Task prompt:
What is needed here is every line of the records that includes "computer".

* * *

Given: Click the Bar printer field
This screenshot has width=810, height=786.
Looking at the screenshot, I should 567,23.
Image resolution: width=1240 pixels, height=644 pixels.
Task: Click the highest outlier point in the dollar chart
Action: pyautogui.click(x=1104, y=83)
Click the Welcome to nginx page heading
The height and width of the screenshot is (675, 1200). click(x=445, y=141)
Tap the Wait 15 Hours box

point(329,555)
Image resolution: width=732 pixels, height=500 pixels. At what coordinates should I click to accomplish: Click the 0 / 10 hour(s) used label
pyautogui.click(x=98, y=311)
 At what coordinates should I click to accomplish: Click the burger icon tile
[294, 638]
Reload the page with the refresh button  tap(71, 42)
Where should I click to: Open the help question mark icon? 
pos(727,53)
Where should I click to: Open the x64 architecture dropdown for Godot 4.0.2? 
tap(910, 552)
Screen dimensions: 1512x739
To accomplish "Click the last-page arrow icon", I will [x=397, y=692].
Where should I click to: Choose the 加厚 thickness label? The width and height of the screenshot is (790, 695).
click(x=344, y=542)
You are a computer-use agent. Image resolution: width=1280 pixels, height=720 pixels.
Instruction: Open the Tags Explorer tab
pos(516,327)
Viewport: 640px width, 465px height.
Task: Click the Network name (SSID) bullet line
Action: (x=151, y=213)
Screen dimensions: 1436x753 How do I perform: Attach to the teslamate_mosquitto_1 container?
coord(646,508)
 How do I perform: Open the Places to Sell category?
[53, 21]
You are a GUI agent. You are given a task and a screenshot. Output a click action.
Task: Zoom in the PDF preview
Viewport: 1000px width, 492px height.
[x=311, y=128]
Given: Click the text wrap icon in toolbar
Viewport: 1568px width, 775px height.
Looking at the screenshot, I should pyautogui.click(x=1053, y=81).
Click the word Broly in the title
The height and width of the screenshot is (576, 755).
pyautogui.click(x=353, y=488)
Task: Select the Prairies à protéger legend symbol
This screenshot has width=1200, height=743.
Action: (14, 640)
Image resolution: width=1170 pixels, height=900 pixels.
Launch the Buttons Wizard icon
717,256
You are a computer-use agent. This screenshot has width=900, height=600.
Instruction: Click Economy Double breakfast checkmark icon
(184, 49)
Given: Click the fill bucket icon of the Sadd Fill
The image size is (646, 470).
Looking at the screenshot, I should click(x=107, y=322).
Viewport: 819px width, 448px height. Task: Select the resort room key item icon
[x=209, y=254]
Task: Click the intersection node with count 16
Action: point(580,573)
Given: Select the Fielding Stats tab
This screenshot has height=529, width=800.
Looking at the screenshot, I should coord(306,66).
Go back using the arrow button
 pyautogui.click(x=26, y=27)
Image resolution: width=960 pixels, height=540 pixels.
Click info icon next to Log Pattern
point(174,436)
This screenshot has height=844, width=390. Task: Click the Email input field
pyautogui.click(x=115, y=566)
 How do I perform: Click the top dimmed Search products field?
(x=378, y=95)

* * *

Task output:
You are a computer-use agent. Image resolution: width=1280 pixels, height=720 pixels.
You are a computer-use agent. This screenshot has width=900, height=600.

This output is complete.